▶ [YOUR OBJECTIVE]:
Use the entries below and reproduce exactly the lines from the one containing "Image resolution: width=1456 pixels, height=819" down to the one containing "Image resolution: width=1384", both of them included.

GIVEN DATA Block Start

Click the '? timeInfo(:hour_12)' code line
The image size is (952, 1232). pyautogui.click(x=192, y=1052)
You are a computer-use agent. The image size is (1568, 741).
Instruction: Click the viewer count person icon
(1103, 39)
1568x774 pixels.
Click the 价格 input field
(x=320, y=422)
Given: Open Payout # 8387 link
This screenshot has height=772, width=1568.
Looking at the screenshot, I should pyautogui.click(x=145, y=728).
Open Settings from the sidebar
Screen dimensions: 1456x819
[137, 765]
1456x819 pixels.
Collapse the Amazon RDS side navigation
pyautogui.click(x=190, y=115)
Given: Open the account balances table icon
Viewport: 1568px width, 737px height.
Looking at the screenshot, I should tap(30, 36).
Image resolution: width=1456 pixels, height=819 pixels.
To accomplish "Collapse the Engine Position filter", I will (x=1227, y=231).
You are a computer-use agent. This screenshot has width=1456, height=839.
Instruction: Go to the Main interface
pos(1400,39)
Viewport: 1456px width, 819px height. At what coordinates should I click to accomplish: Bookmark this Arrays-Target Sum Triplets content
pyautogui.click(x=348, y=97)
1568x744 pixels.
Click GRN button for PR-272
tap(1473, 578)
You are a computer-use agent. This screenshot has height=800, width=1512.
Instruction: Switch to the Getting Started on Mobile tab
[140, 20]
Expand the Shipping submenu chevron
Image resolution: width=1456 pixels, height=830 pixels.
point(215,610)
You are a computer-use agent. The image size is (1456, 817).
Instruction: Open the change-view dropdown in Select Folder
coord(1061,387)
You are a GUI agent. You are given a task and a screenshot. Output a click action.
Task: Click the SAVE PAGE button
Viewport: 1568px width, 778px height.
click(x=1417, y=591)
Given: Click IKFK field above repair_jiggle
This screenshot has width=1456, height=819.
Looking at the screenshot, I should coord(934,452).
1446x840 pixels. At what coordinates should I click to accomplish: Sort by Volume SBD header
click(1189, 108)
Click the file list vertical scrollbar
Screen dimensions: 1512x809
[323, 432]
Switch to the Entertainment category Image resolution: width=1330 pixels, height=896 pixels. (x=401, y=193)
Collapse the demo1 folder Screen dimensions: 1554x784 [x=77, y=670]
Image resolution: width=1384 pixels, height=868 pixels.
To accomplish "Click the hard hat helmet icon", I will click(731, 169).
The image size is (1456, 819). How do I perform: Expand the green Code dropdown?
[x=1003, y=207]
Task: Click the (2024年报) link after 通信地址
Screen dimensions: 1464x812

GIVEN DATA Block End

▶ [EXERCISE RESULT]:
Image resolution: width=1456 pixels, height=819 pixels.
To accomplish "Collapse the Engine Position filter", I will (x=1227, y=231).
You are a computer-use agent. This screenshot has width=1456, height=839.
Instruction: Go to the Main interface
pos(1400,39)
Viewport: 1456px width, 819px height. At what coordinates should I click to accomplish: Bookmark this Arrays-Target Sum Triplets content
pyautogui.click(x=348, y=97)
1568x744 pixels.
Click GRN button for PR-272
tap(1473, 578)
You are a computer-use agent. This screenshot has height=800, width=1512.
Instruction: Switch to the Getting Started on Mobile tab
[140, 20]
Expand the Shipping submenu chevron
Image resolution: width=1456 pixels, height=830 pixels.
point(215,610)
You are a computer-use agent. The image size is (1456, 817).
Instruction: Open the change-view dropdown in Select Folder
coord(1061,387)
You are a GUI agent. You are given a task and a screenshot. Output a click action.
Task: Click the SAVE PAGE button
Viewport: 1568px width, 778px height.
click(x=1417, y=591)
Given: Click IKFK field above repair_jiggle
This screenshot has width=1456, height=819.
Looking at the screenshot, I should coord(934,452).
1446x840 pixels. At what coordinates should I click to accomplish: Sort by Volume SBD header
click(1189, 108)
Click the file list vertical scrollbar
Screen dimensions: 1512x809
[323, 432]
Switch to the Entertainment category Image resolution: width=1330 pixels, height=896 pixels. (x=401, y=193)
Collapse the demo1 folder Screen dimensions: 1554x784 [x=77, y=670]
Image resolution: width=1384 pixels, height=868 pixels.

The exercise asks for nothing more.